Source data START
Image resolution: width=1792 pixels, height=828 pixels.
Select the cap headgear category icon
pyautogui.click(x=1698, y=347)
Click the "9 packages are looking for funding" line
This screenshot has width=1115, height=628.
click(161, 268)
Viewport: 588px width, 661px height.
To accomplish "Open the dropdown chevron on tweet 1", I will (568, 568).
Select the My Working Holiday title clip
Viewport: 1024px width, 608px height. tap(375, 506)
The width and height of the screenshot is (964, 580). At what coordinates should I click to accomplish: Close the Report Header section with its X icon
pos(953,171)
Source data END
Source data START
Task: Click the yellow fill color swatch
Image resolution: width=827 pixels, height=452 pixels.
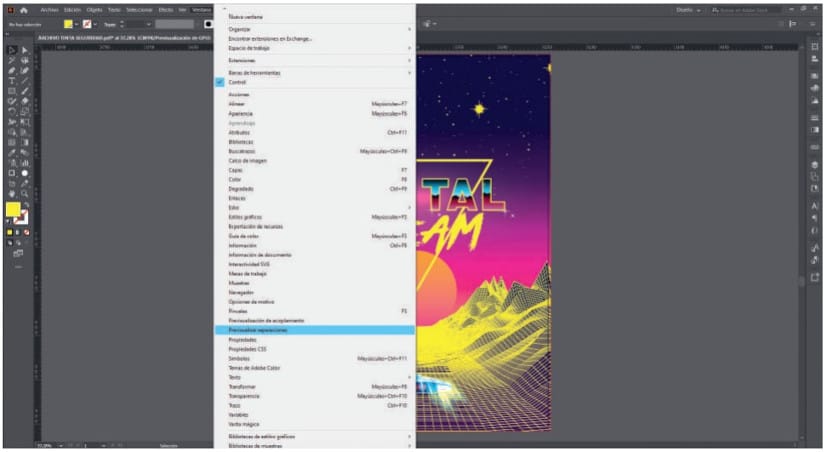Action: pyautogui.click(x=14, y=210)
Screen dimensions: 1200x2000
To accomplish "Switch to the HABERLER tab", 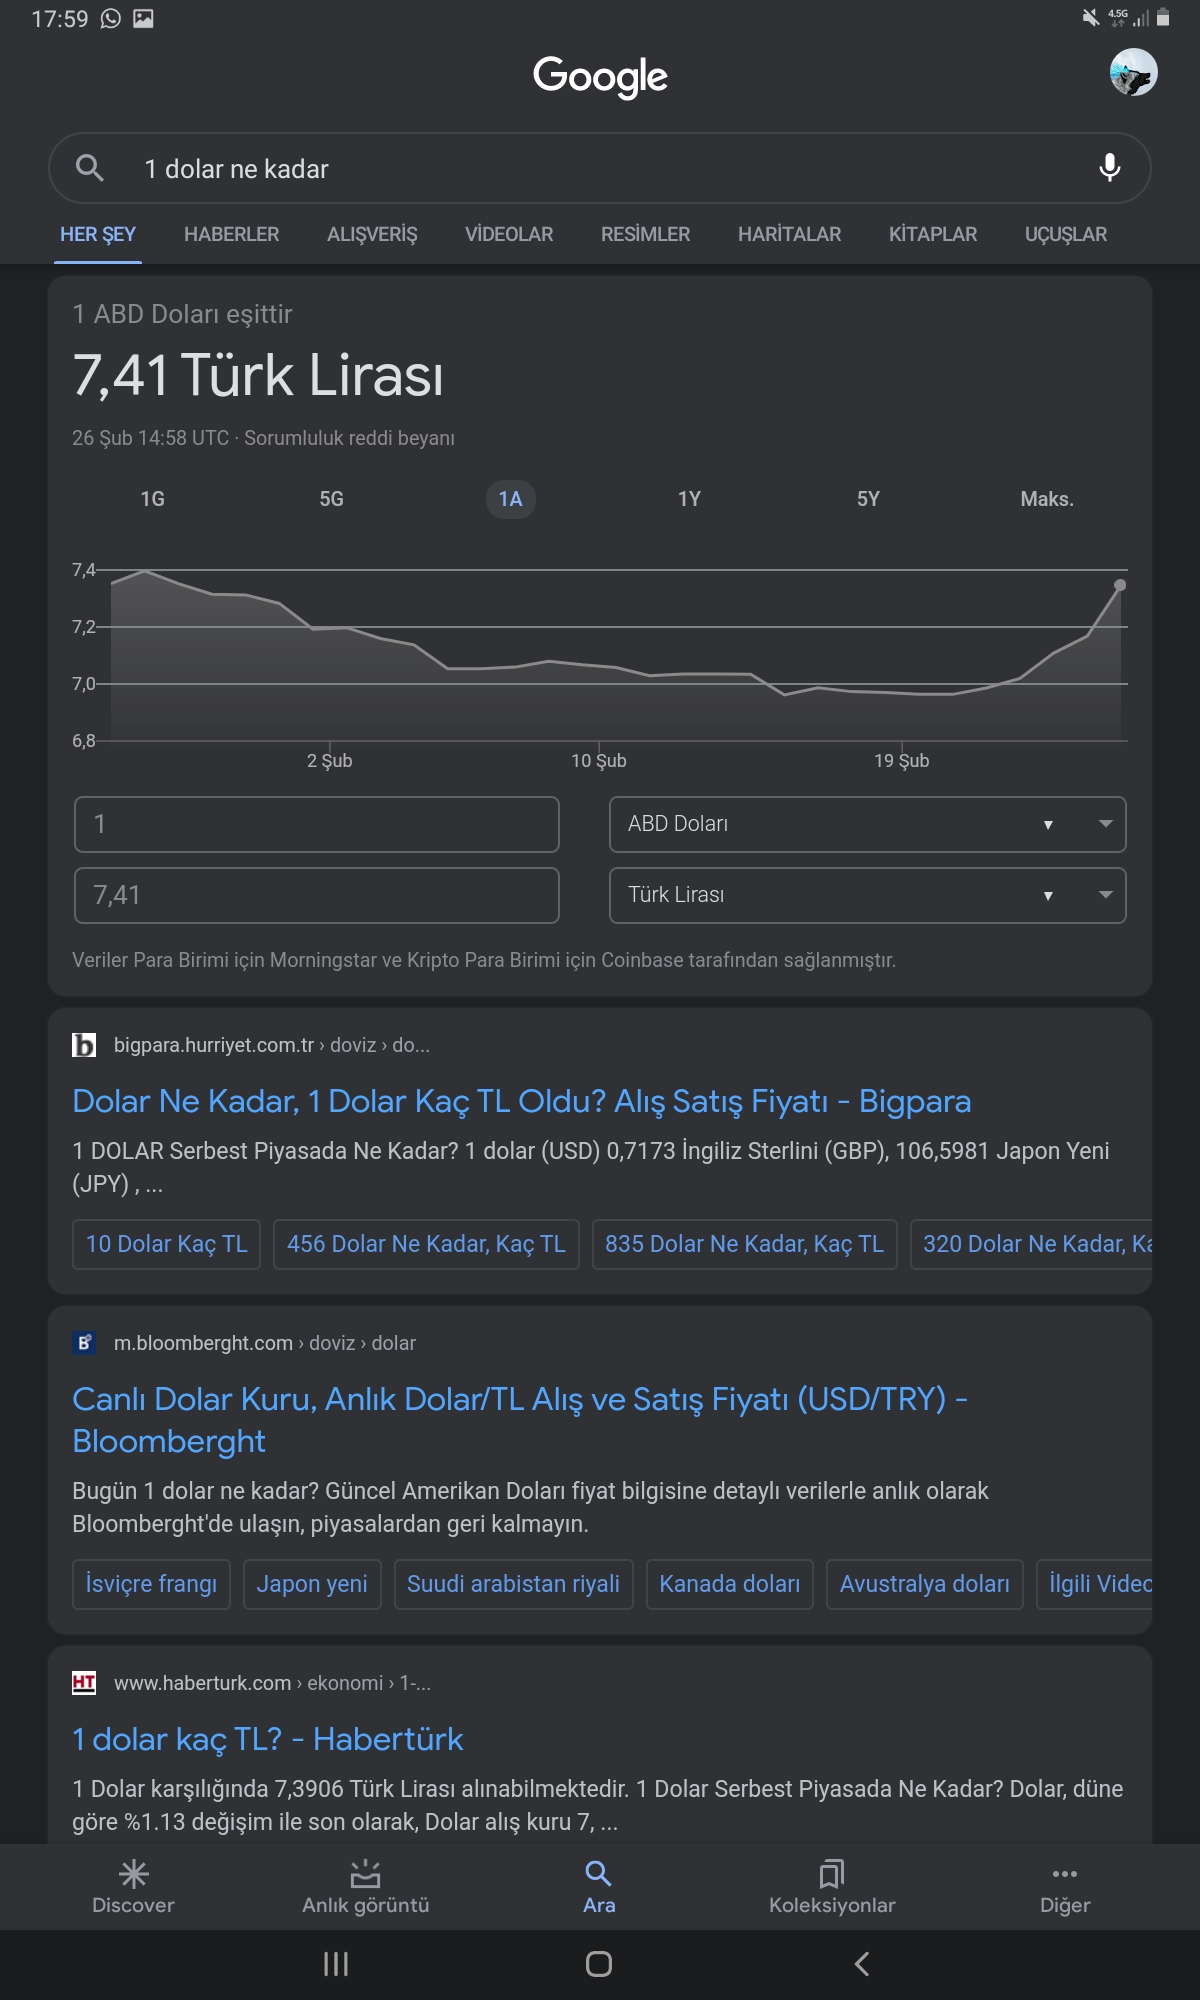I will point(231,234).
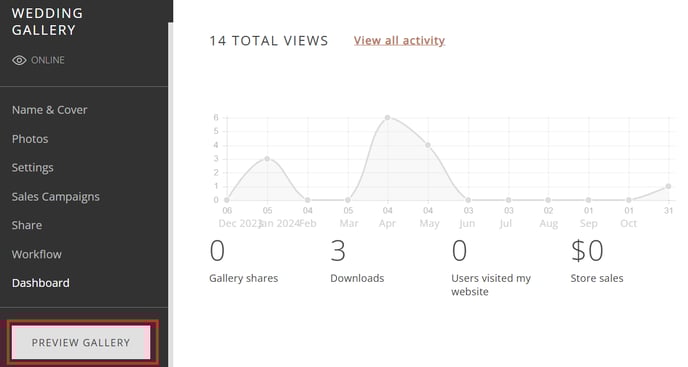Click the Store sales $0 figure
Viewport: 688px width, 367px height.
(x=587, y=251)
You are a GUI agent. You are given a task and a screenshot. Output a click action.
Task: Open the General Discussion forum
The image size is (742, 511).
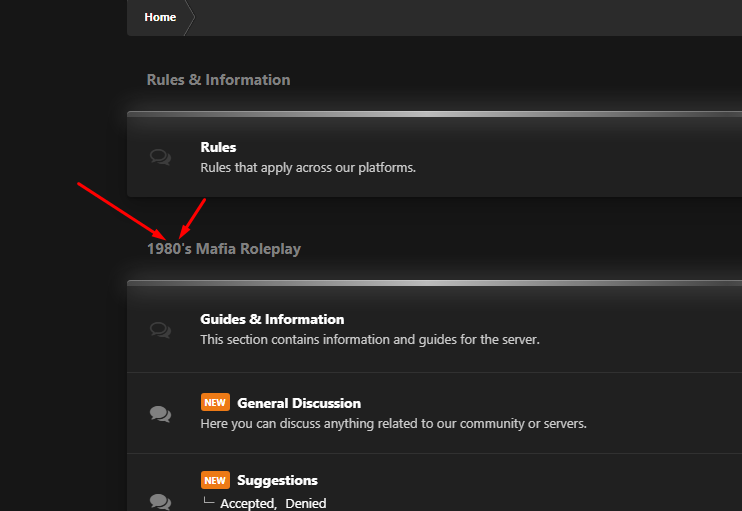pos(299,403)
Source data END
Source data START
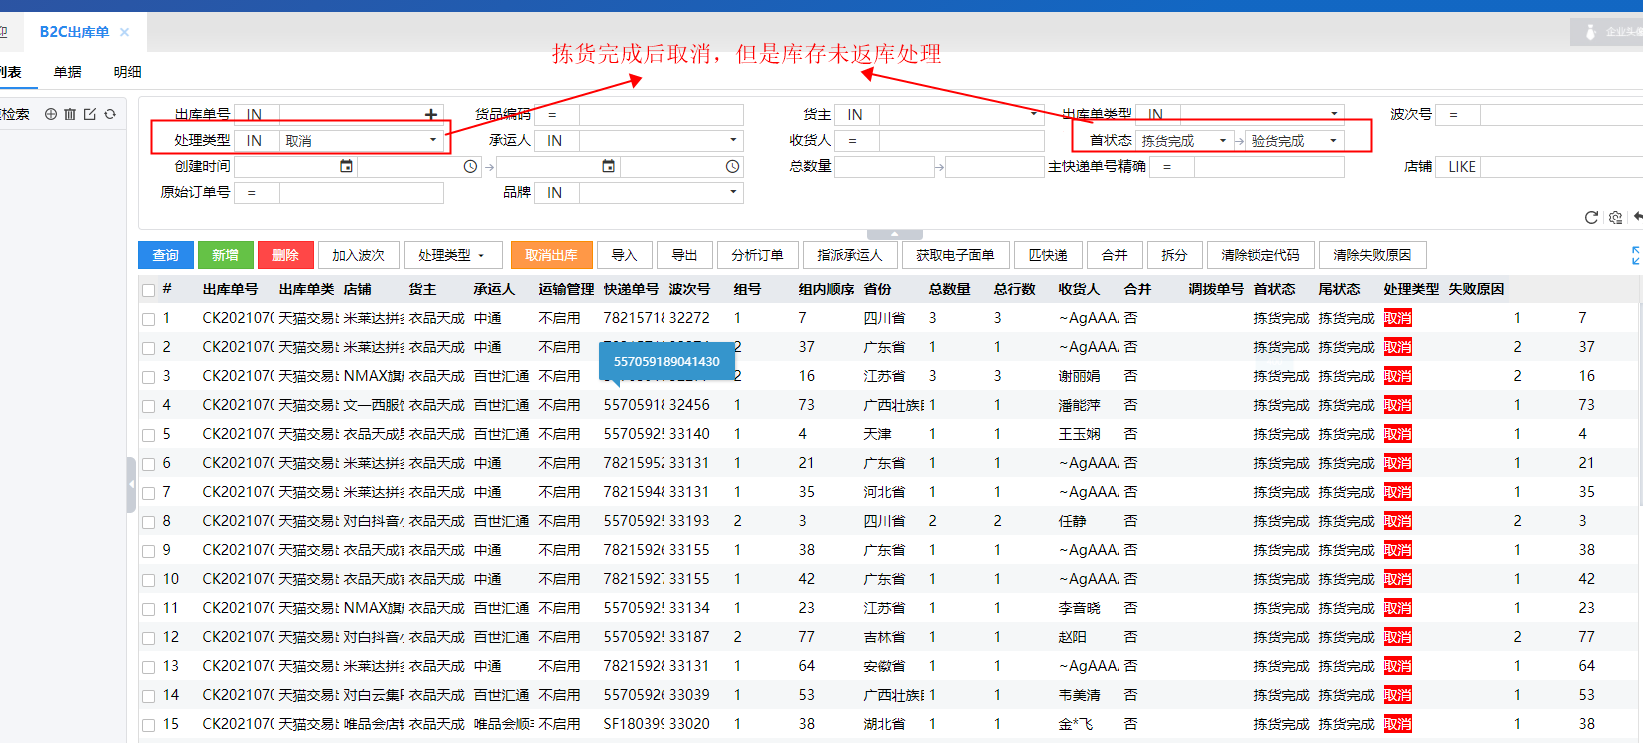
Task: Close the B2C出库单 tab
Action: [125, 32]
Source data END
Work to complete » What lines above contain the word "Open"? Return each such line.

Answer below »
To accomplish "Open the dropdown chevron on tweet 1", I will (568, 568).
Task: Open the General Discussion forum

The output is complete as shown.